• **DIRECTIONS**
Everything in the listing must be repeated word for word.

========

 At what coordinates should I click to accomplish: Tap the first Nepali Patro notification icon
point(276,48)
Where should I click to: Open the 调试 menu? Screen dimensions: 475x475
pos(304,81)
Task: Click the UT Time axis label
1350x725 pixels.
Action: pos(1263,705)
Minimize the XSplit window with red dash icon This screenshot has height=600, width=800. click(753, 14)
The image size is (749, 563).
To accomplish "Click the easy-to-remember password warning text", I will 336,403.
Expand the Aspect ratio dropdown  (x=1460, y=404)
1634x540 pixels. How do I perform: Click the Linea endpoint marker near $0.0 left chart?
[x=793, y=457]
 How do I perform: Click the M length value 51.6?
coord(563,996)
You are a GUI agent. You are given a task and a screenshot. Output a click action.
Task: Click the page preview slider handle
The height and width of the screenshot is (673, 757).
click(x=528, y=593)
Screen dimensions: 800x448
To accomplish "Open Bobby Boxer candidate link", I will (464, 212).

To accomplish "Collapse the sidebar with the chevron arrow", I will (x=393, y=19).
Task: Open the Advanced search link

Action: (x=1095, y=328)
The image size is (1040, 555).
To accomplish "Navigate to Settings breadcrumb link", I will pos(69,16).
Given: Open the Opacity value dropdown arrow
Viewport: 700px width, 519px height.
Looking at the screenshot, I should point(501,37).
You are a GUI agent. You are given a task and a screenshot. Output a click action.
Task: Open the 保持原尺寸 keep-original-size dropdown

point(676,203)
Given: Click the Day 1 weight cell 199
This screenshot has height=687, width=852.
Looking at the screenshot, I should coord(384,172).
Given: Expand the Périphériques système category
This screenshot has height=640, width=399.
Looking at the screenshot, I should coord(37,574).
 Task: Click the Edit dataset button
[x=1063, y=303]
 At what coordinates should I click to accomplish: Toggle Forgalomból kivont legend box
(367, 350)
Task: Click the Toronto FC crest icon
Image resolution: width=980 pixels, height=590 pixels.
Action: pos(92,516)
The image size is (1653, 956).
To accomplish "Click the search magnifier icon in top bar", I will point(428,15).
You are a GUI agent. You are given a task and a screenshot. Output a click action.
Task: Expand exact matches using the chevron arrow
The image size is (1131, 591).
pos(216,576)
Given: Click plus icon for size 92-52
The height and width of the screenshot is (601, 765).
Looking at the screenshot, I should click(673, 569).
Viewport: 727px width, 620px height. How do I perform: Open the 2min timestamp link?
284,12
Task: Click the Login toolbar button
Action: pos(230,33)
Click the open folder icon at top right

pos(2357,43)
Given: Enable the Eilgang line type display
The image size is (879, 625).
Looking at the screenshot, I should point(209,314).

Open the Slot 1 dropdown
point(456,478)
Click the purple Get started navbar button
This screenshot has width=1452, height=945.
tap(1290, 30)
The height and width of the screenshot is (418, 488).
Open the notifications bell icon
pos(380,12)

========

• **OUTPUT FOR THIS TASK**
 At what coordinates should I click to accomplish: Tap the first Nepali Patro notification icon
point(276,48)
Where should I click to: Open the 调试 menu? Screen dimensions: 475x475
pos(304,81)
Task: Click the UT Time axis label
1350x725 pixels.
Action: pos(1263,705)
Minimize the XSplit window with red dash icon This screenshot has height=600, width=800. click(753, 14)
The image size is (749, 563).
To accomplish "Click the easy-to-remember password warning text", I will 336,403.
Expand the Aspect ratio dropdown  (x=1460, y=404)
1634x540 pixels. How do I perform: Click the Linea endpoint marker near $0.0 left chart?
[x=793, y=457]
 How do I perform: Click the M length value 51.6?
coord(563,996)
You are a GUI agent. You are given a task and a screenshot. Output a click action.
Task: Click the page preview slider handle
The height and width of the screenshot is (673, 757).
click(x=528, y=593)
Screen dimensions: 800x448
To accomplish "Open Bobby Boxer candidate link", I will (464, 212).

To accomplish "Collapse the sidebar with the chevron arrow", I will (x=393, y=19).
Task: Open the Advanced search link

Action: (x=1095, y=328)
The image size is (1040, 555).
To accomplish "Navigate to Settings breadcrumb link", I will pos(69,16).
Given: Open the Opacity value dropdown arrow
Viewport: 700px width, 519px height.
Looking at the screenshot, I should point(501,37).
You are a GUI agent. You are given a task and a screenshot. Output a click action.
Task: Open the 保持原尺寸 keep-original-size dropdown

point(676,203)
Given: Click the Day 1 weight cell 199
This screenshot has height=687, width=852.
Looking at the screenshot, I should coord(384,172).
Given: Expand the Périphériques système category
This screenshot has height=640, width=399.
Looking at the screenshot, I should coord(37,574).
 Task: Click the Edit dataset button
[x=1063, y=303]
 At what coordinates should I click to accomplish: Toggle Forgalomból kivont legend box
(367, 350)
Task: Click the Toronto FC crest icon
Image resolution: width=980 pixels, height=590 pixels.
Action: pos(92,516)
The image size is (1653, 956).
To accomplish "Click the search magnifier icon in top bar", I will point(428,15).
You are a GUI agent. You are given a task and a screenshot. Output a click action.
Task: Expand exact matches using the chevron arrow
The image size is (1131, 591).
pos(216,576)
Given: Click plus icon for size 92-52
The height and width of the screenshot is (601, 765).
Looking at the screenshot, I should click(673, 569).
Viewport: 727px width, 620px height. How do I perform: Open the 2min timestamp link?
284,12
Task: Click the Login toolbar button
Action: pos(230,33)
Click the open folder icon at top right

pos(2357,43)
Given: Enable the Eilgang line type display
The image size is (879, 625).
Looking at the screenshot, I should point(209,314).

Open the Slot 1 dropdown
point(456,478)
Click the purple Get started navbar button
This screenshot has width=1452, height=945.
tap(1290, 30)
The height and width of the screenshot is (418, 488).
Open the notifications bell icon
pos(380,12)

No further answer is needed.